POLITICO (Washington) - President Barack Obama only leads a generic Republican candidate by 2 percentage points in a potential 2012 match up, according to a new Gallup Poll out Thursday that also shows a continued drift of independents from Democrats.
Obama leads 44 percent to 42 percent, a statistical dead heat, against a nameless Republican, according to the survey of 1,025 adults nationwide.
Not surprisingly, the poll shows that Democrats strongly believe the president should be reelected, while Republicans would like to see one of their own in the White House.
But among independent voters, 45 percent would back a Republican and only 31 percent would favor the president. Twenty-four percent of independents are not sure if they would vote for Obama or a Republican candidate.
The gap among independents is similar to what Democrats have experienced in the recent statewide races in New Jersey, Virginia and Massachusetts where Republicans were able to win by piecing together a coalition that included people who voted for the president. Obama won independent voters by 8 percentage points in 2008, by a spread of 52 percent to 44 percent, according to network exit polls.
“American voters are at this point about equally divided as to whether they would reelect Obama or the Republican candidate as president,” Gallup pollster Jeffrey Jones wrote in his analysis of the survey. Jones cautioned however that, “the current data updates Obama’s reelection prospects, but generally would not hold much predictive value for the actual election outcome more than two years from now.”

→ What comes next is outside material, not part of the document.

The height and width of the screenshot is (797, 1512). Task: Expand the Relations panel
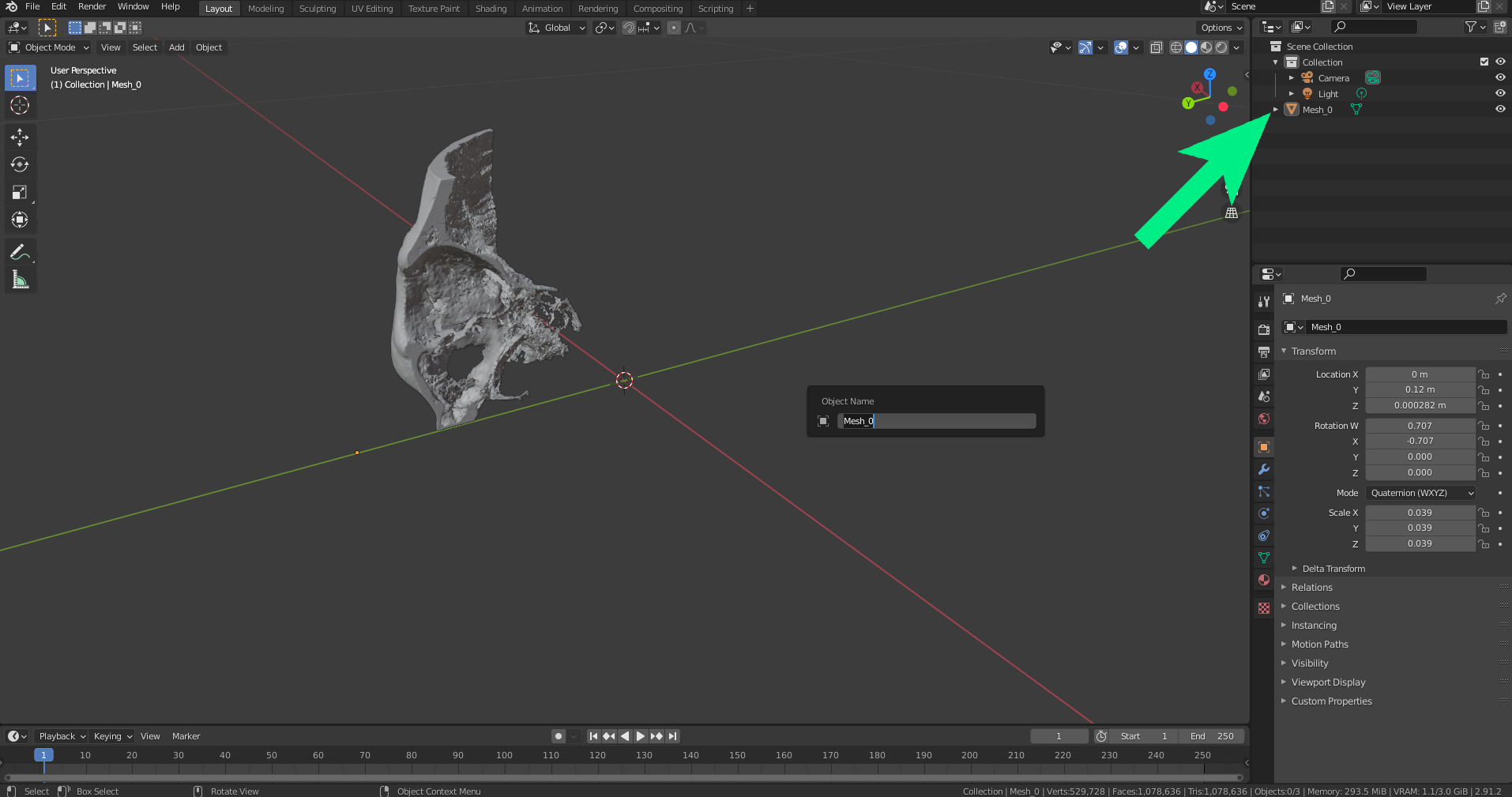[x=1311, y=588]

While independents seem to be tempted with the idea of supporting a Republican over Obama, there is little agreement on which of the many potential candidates should be the GOP nominee.
Just among the self-identified Republicans and GOP leaning candidates, only two candidates polled in the double digits when respondents were asked to name who they would like to see as the party’s nominee against Obama.
Former Massachusetts Gov. Mitt Romney led the field with 14 percent, followed by former Alaska Gov. Sarah Palin at 11 percent.
The GOP’s 2008 nominee, Arizona Sen. John McCain, came in third with 7 percent, followed by newly minted Massachusetts Sen. Scott Brown with 4 percent.
Former Arkansas Gov. Mike Huckabee, former House Speaker Newt Gingrich, Texas Rep. Ron Paul, Minnesota Gov. Tim Pawlenty, Virginia Gov. Bob McDonnell, former Tennessee Sen. Fred Thompson and Louisiana Gov. Bobby Jindal were all picked by 3 percentage points or less of those surveyed.
The poll was conducted February 1-3 and has a margin of error of plus or minus 5 percentage points.